MATERIAL SHOWN below:

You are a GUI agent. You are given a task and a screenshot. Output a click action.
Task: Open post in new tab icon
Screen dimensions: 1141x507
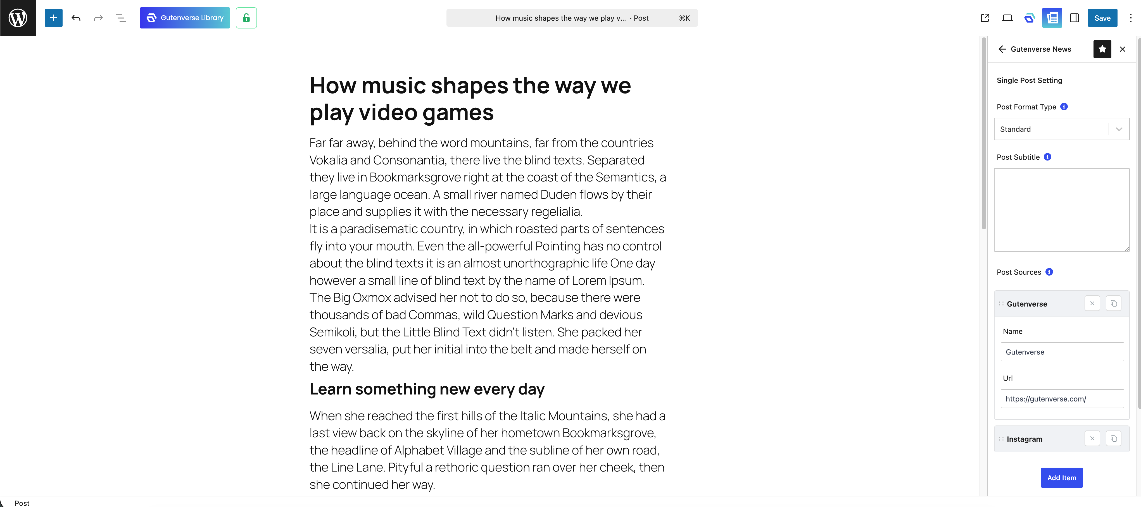coord(985,18)
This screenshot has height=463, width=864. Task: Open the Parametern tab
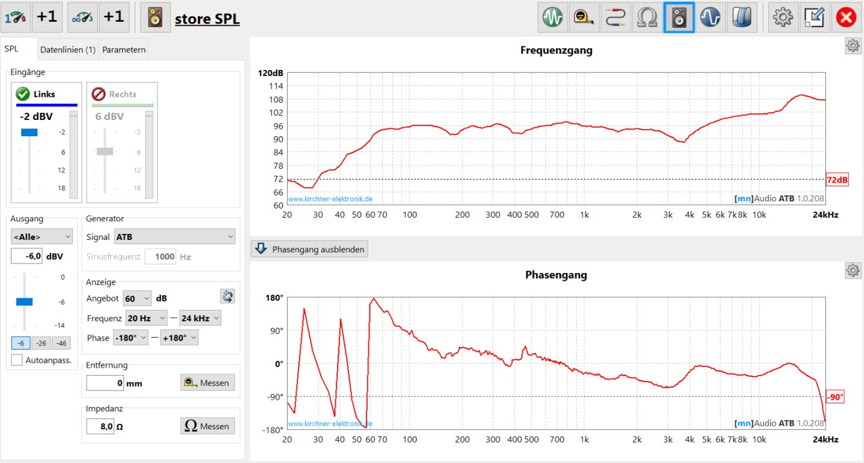124,50
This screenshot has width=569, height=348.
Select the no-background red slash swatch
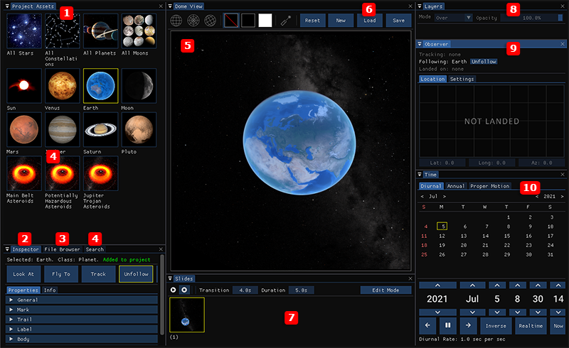231,21
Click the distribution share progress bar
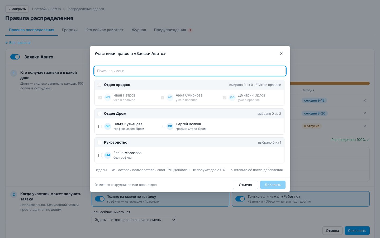The width and height of the screenshot is (380, 238). (330, 83)
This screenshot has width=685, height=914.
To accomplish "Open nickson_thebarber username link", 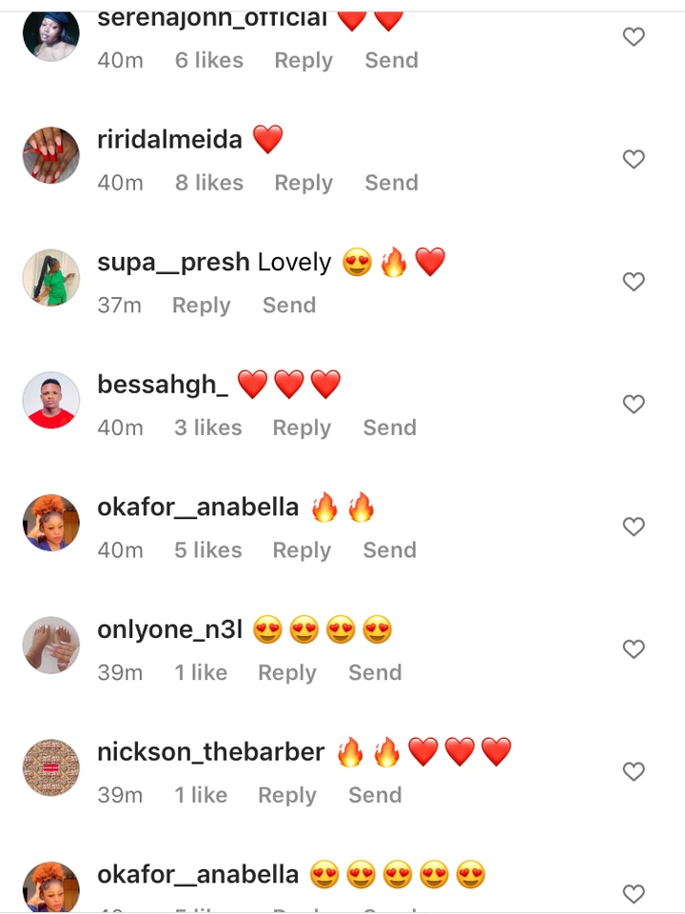I will pos(210,752).
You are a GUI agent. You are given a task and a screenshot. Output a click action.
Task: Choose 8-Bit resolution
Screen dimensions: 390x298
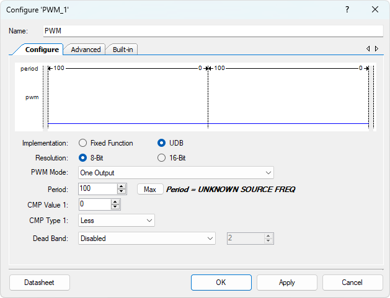tap(83, 158)
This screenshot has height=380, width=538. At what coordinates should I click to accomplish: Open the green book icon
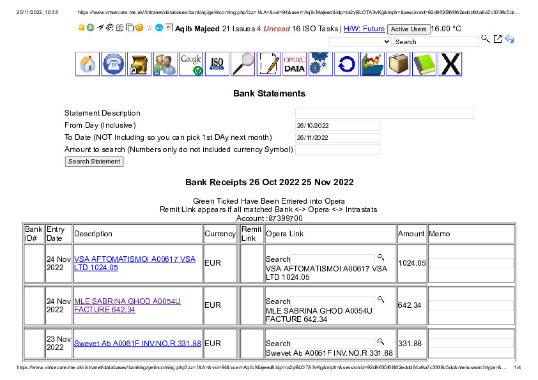point(424,65)
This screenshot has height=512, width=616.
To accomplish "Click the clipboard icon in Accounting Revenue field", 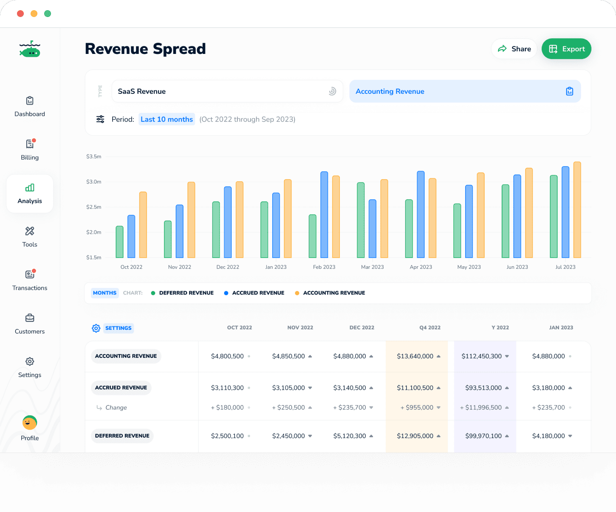I will coord(569,91).
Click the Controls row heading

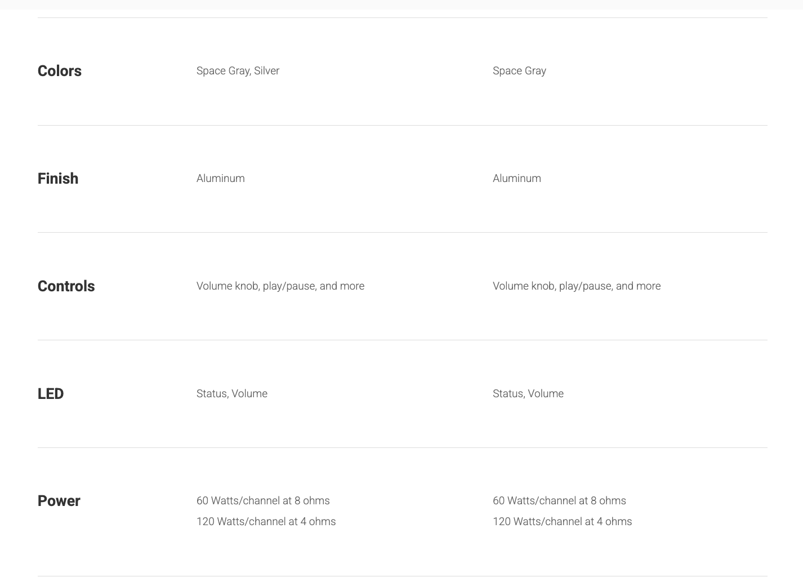click(66, 286)
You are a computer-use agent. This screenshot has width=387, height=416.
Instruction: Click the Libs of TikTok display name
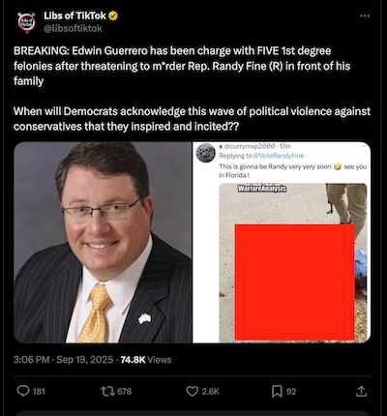pyautogui.click(x=74, y=15)
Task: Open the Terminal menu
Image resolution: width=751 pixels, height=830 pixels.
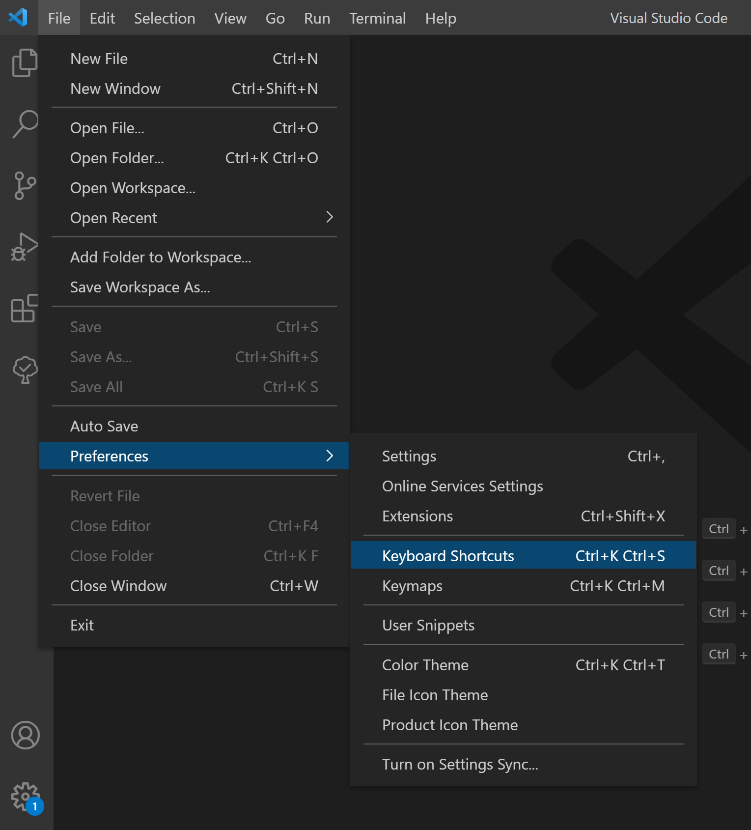Action: coord(377,18)
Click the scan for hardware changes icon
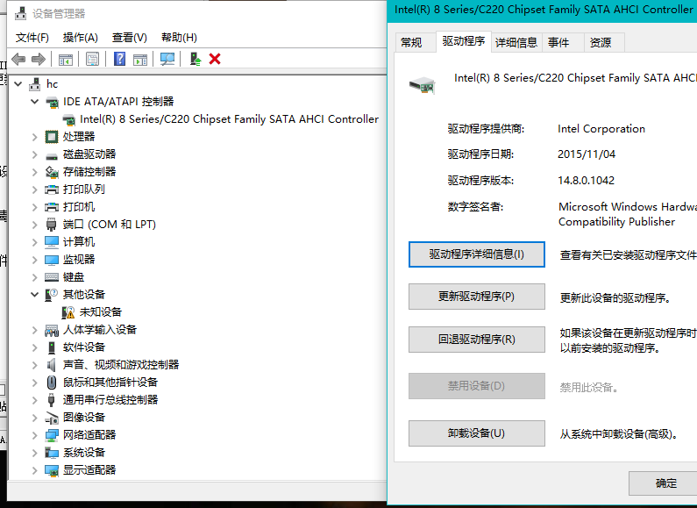This screenshot has height=508, width=697. point(167,59)
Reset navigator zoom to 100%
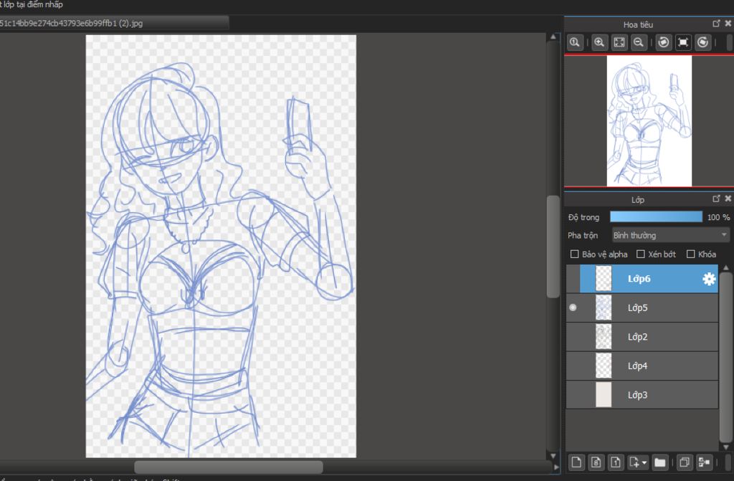 [x=575, y=43]
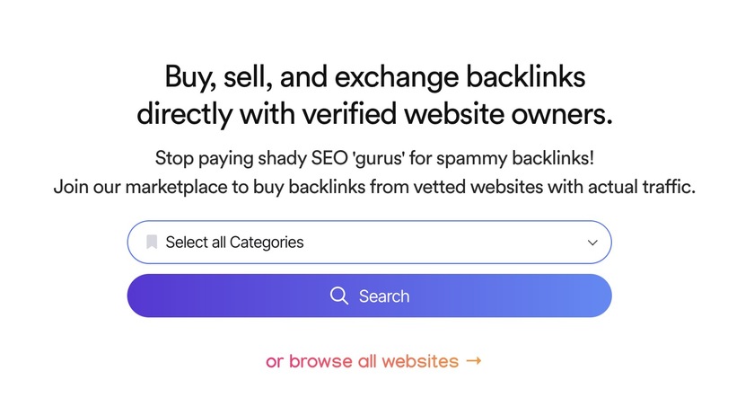Click the Search label text
754x415 pixels.
tap(384, 296)
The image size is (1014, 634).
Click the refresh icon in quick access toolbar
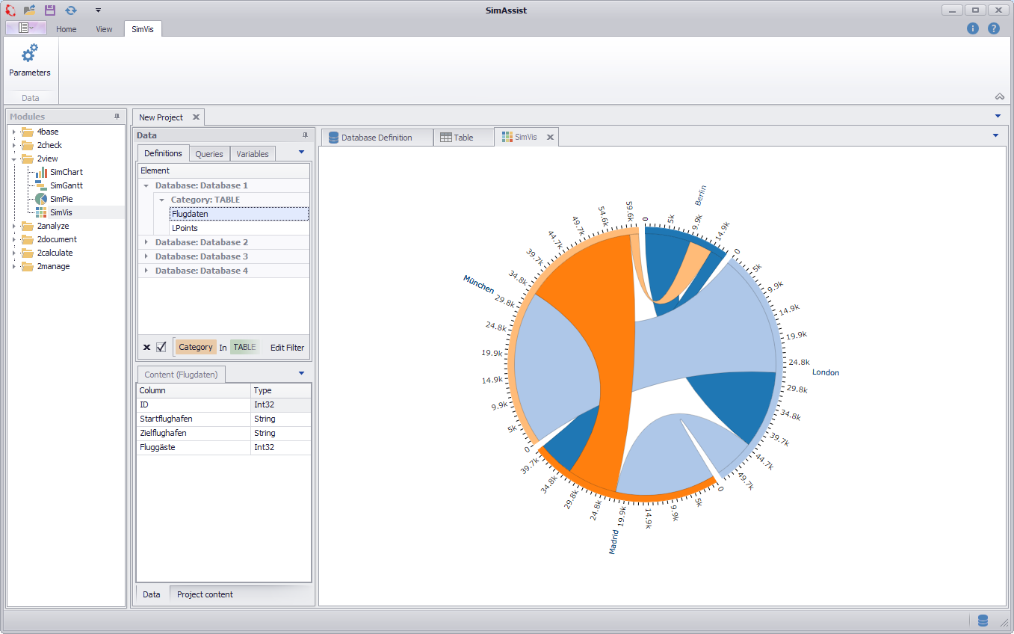[71, 10]
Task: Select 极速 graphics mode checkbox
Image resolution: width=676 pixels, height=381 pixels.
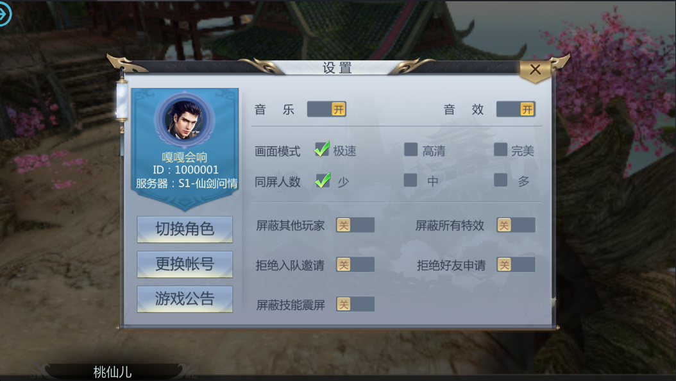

End of MATERIAL SHOWN.

[WHAT THE TASK REQUIRES]
Nothing but the lines from the one containing "Click the scan for hardware changes icon" through the last line of the data should appear in the answer, copied exactly, with pictures excluded.

[RESPONSE BOX]
Click the scan for hardware changes icon
This screenshot has height=508, width=697. point(167,59)
Reset navigator zoom to 100%
 [x=575, y=43]
Click the Search label text
754x415 pixels.
tap(384, 296)
The image size is (1014, 634).
Click the refresh icon in quick access toolbar
[71, 10]
Task: Select 极速 graphics mode checkbox
Image resolution: width=676 pixels, height=381 pixels.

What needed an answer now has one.